Pintasan.co, Semarang – Istilah “Anarko” kembali mencuat ke permukaan pasca kericuhan yang terjadi dalam aksi peringatan Hari Buruh di Semarang pada Kamis (1/5/2025).
Kelompok berpakaian hitam yang turut hadir dalam unjuk rasa langsung dituding sebagai dalang kerusuhan. Kata “Anarko” pun dengan cepat menyebar di media dan menjadi topik hangat di tengah masyarakat.
Namun, benarkah istilah “Anarko” memang identik dengan tindakan perusuh?
Menurut Semaun dan rekan-rekannya dari Asosiasi Sejarawan Anti-Otoritarian, anggapan tersebut merupakan kekeliruan yang cukup serius.
Dalam sejarah dan literatur sosial-politik, istilah Anarko atau lebih tepatnya Anarkisme, merupakan gagasan yang mengusung sistem sosial tanpa penindasan, hierarki, dan otoritarianisme.
“Anarkisme bukan tentang kekacauan. Ini tentang keteraturan tanpa paksaan,” ujar semaun, Sabtu (3/5/2025).
Dalam praktiknya, anarkisme memiliki banyak wajah: ada anarcho-sindikalis yang fokus pada perjuangan buruh, anarcho-pasifis yang menolak kekerasan, hingga anarcho-punk yang menggunakan musik sebagai medium perlawanan.

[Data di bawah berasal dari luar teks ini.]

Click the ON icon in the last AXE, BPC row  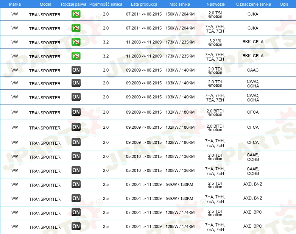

Di Indonesia, sayangnya istilah “Anarko” telah mengalami penyempitan makna yang sangat negatif, sering kali disamakan dengan tindakan perusakan dan vandalisme.
Menurut para sejarawan tersebut, aparat dan politisi kerap memanfaatkan label “Anarko” untuk mendeligitimasi kelompok-kelompok perlawanan yang tidak memiliki struktur organisasi formal.
Padahal, jika menilik sejarah perjuangan kemerdekaan Indonesia, kontribusi kaum Anarkis tidak bisa diabaikan begitu saja.
Mereka aktif dalam serikat buruh dan laskar rakyat, ikut serta dalam perebutan kekuasaan pasca Proklamasi 1945.
“Tentu saja sabotase adalah salah satu metode yang digunakan. Tapi perlu dicatat, mereka menyabot mesin produksi bukan manusia,” kata semaun.
“Bandingkan dengan kekerasan bersenjata yang dilakukan aparat terhadap para demonstran,” sambungnya.